Going through the data below, please show each line containing the string "computer".

RECORDS SUPPLIED Block Start

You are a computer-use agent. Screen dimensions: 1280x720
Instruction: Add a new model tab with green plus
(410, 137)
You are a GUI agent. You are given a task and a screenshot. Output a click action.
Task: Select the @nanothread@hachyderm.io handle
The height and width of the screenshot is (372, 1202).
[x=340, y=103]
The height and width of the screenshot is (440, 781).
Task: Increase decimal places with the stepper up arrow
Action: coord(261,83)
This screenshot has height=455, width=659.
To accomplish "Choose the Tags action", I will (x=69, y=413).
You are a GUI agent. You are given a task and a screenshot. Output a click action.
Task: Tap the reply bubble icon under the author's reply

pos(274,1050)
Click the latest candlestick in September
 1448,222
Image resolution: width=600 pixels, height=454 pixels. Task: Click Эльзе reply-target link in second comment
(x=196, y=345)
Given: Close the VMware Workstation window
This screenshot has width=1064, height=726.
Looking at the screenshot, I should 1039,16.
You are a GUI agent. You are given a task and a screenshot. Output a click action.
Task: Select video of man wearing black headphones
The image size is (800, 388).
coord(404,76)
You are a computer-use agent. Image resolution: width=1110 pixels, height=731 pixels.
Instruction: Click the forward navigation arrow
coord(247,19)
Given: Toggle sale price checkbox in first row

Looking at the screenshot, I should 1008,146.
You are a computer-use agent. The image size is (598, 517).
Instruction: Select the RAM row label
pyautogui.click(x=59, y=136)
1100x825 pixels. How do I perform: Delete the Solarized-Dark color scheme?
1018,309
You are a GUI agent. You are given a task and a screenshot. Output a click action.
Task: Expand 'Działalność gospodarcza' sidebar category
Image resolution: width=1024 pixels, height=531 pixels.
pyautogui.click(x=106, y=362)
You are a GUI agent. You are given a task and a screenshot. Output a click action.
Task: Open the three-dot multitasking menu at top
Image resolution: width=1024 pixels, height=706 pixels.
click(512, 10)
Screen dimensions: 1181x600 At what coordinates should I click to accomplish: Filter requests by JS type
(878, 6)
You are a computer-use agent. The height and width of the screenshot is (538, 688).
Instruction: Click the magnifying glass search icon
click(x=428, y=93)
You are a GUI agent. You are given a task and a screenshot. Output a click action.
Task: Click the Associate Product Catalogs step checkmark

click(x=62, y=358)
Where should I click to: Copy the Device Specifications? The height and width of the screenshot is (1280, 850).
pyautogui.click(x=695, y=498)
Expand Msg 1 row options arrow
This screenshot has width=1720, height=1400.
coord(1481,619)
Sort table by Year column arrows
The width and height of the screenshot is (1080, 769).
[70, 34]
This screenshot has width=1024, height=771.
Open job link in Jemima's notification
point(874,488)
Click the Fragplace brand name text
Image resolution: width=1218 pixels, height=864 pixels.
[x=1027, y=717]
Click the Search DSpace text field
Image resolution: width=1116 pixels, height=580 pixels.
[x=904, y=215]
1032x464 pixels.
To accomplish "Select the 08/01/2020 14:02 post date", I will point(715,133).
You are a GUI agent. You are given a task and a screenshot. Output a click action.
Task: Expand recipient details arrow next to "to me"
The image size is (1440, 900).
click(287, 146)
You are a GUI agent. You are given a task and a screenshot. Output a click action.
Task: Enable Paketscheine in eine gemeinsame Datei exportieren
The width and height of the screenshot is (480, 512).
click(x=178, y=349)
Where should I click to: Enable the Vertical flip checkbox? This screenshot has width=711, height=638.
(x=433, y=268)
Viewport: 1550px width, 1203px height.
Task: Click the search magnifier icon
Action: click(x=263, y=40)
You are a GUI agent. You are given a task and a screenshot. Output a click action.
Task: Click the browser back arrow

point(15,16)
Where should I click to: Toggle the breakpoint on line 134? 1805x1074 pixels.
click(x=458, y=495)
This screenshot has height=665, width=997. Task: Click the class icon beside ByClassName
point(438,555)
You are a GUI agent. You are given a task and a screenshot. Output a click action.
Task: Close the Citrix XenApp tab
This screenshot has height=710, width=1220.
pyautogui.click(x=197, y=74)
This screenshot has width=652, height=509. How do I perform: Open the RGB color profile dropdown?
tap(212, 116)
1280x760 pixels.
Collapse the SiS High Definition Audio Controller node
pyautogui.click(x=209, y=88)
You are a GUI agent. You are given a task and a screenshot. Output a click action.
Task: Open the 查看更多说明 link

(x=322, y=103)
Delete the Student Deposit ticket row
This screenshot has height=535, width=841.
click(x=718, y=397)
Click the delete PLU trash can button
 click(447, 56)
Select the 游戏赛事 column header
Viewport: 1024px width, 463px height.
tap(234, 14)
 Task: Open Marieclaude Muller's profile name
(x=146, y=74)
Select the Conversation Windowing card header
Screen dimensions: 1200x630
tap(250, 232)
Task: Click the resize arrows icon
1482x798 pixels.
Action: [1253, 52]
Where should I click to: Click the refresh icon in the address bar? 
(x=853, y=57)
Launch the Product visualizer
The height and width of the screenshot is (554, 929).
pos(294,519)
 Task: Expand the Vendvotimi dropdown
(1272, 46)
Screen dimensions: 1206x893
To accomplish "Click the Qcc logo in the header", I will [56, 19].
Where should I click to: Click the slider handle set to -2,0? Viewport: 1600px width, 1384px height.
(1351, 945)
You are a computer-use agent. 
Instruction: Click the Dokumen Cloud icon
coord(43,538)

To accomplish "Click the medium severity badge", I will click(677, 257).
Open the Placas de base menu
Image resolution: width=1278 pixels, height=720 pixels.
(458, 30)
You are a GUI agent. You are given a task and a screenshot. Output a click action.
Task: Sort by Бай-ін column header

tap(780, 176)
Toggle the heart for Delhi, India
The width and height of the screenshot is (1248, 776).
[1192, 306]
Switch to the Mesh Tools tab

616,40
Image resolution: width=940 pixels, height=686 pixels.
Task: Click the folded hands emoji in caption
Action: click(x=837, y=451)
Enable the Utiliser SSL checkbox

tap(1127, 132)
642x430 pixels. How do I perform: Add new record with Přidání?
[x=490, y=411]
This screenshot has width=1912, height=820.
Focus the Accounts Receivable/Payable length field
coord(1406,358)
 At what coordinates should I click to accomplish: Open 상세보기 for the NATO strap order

RECORDS SUPPLIED Block End

RESPONSE:
You are a computer-use agent. Screen dimensions: 1280x720
You are a computer-use agent. Image resolution: width=1110 pixels, height=731 pixels.
You are a computer-use agent. The image size is (598, 517).
You are a computer-use agent. The height and width of the screenshot is (538, 688).
You are a computer-use agent. 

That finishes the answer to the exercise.